For decades, transgender activists had sought our rights based on presumptions of deviance—to little avail. It was only when we divorced ourselves from our supposed pathology, only when we changed the ways we looked at ourselves and spoke about ourselves—only when we rid ourselves of our shame– that discourse reached a new level. Dramatic political change soon followed.

Certainly, not all activists have been on board with this change of viewpoint. Some long-term activists were vehemently and vociferously opposed, and remain so. Still, it became more of less the consensus of the transgender community, and we have profited from it.

Theories such as autogynephilia, the psychoanalytic nonsense of Colette Chiland and other psychoanalysts (see the review of Chiland in this issue), and arguments that transgender identity is due to chromosomal makeup, hormonal washes, unsuitable family dynamics, or other prenatal, perinatal, or early childhood causes presume there is something wrong with us—we deviate from “normal” developmental pathways. This word—deviation—when used in the purely scientific sense, has no moral connotations, but we all know that in society, deviation from the norm has an emotional loading that translates into persecution and discrimination. We do well to rid ourselves of this stigma.

Many transgendered people—and for that matter, many gay men and lesbians— direct enormous energy (and sometimes money)  to attempts to explain why we are the way we are. This is a guilt thing: if our hormones made us do it, if our chromosomes are the culprit, if our brains are female, it’s not our fault. We can’t help it. We’re not responsible, it’s our darn female brains. (My apologies to FTMs.)

Human behavior is complex, with multiple interacting causative factors. Gender variance is no exception. We will probably never know what—if anything—“causes” us to behave as we do. Chances are that biology—genetics and the hormonal state in utero—do play a significant role in gender variance. But chances are we’ll never know or understand just how. And while it’s always laudable to try to figure out what makes the universe run and what makes people tick, we shouldn’t hang our political futures on the unraveling of such complexities.

Despite all the efforts to date, the reasons for transsexualism, for crossdressing, for male homosexuality and lesbianism are not known.
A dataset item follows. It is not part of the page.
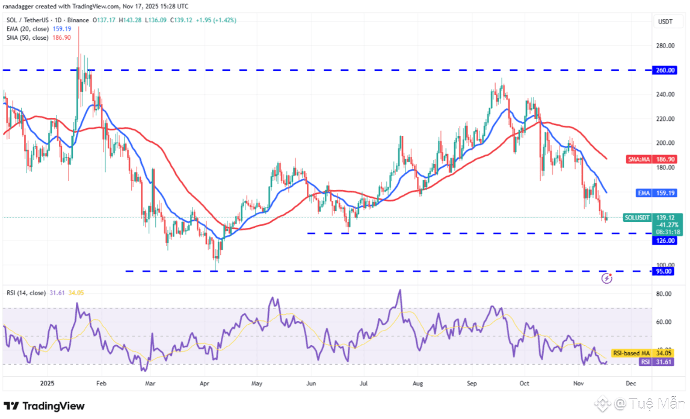Image resolution: width=690 pixels, height=419 pixels.
Task: Click the Apr marker on time axis
Action: (204, 384)
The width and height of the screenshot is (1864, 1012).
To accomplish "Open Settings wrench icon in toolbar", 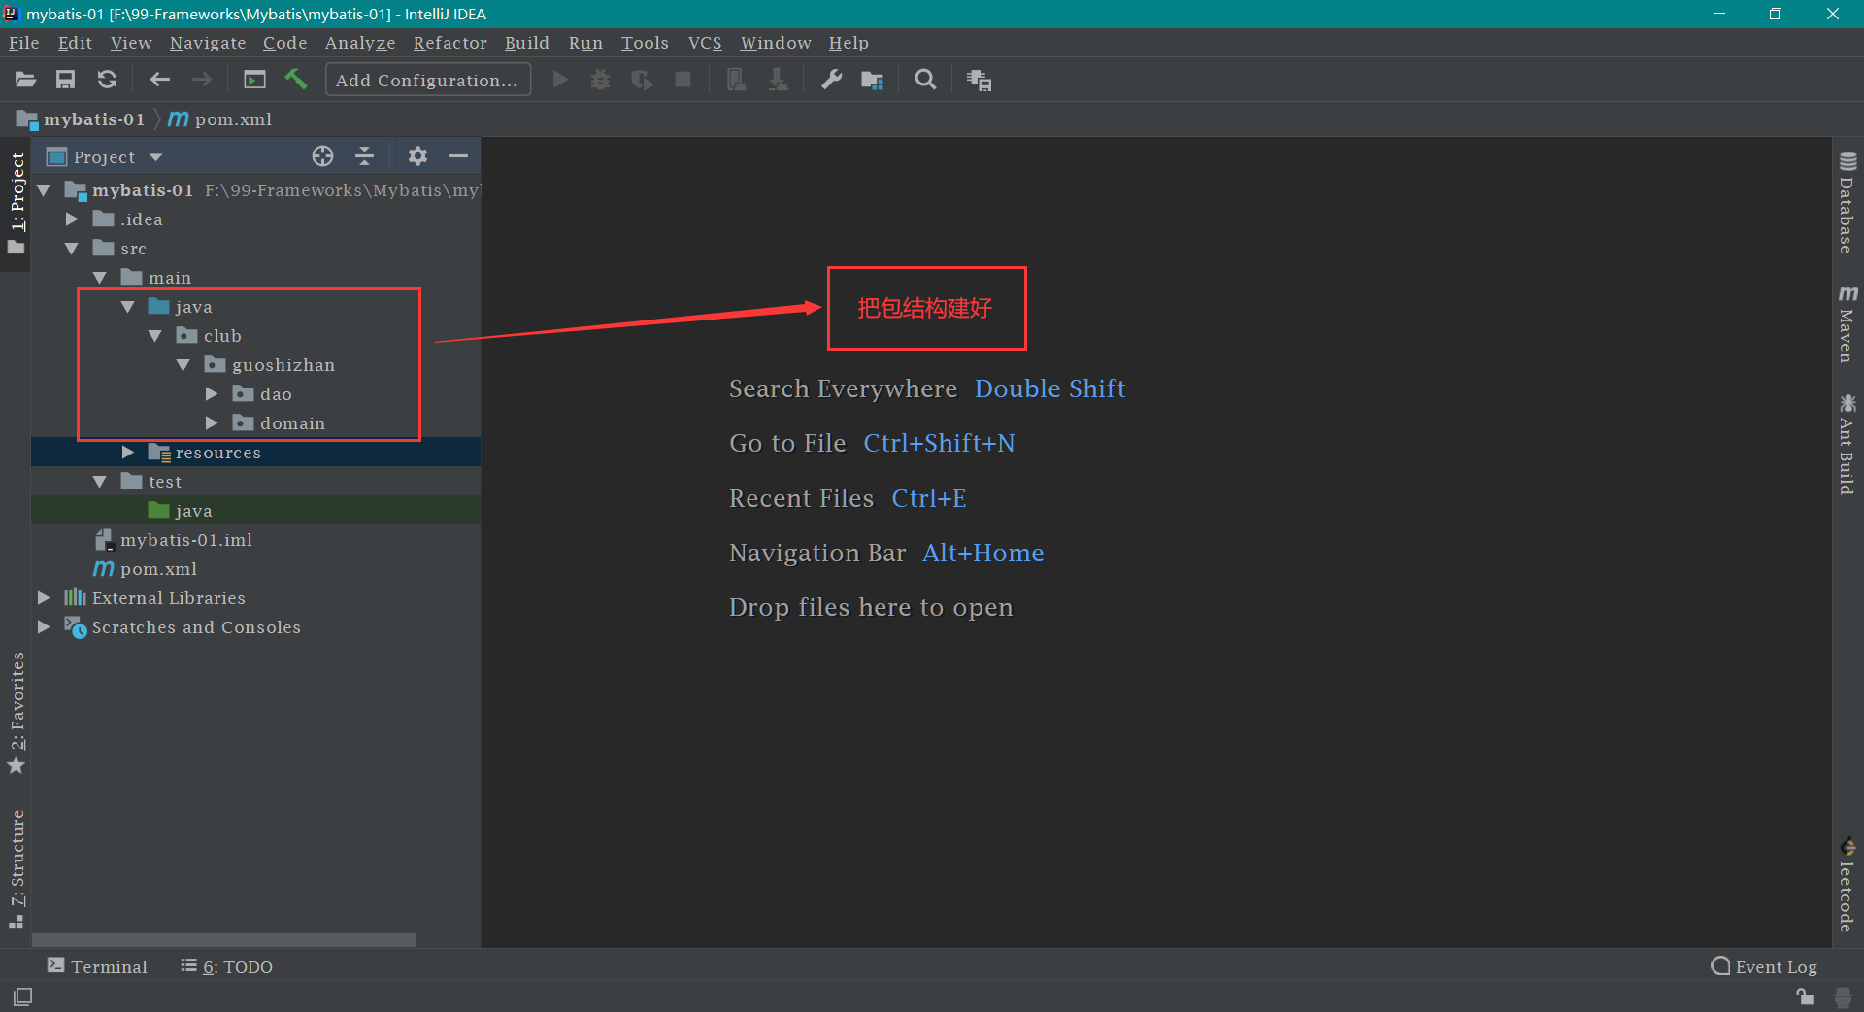I will tap(831, 80).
The evidence, despite those on both sides of the issue who claim a preponderance of data support them, is equivocal, and is likely to remain so. Building a case for our rights based on this shaky tower of reasoning leaves us in the wind, vulnerable to the next study; if it doesn’t support a biological reason for our differentness, our house of cards will collapse. If a favorable study appears, we can begin to reassemble our cards, but it won’t be long before they are toppled again.

Attempts to justify ourselves to others based on unconvincing biological or psychosocial data will ultimately not serve our common purpose—gaining human and civil rights. If we build a house on the sand, it will not stand. If we build it on rock—and here I am arguing that we must build our rights on the assertion that we are as we are because we are the way we are and causality is of no importance whatsoever—it will make for lasting change.

In the last issue of Tapestry I  wrote about my experience in dealing with thousands of MTF transsexuals and other MTF gender-variant people, myself included, I mentioned that I have observed a number of psychological traits in MTFs that are rare in women, but common in men. Such sex differences are, of course, an area of hot debate in psychology. We could argue about this in these pages for years—but whether we have male or female brains isn’t the real issue. The real issue, and the reason I threw out the gauntlet in Tapestry #107, is that we must rid ourselves of the need to justify ourselves by claiming something “made us do it.” I will leave it to each individual’s conscience to determine how much of their own self-image is rooted in shame, and I will say once again that basing our identities on any form of pathology is shaky ground on which to organize for political change.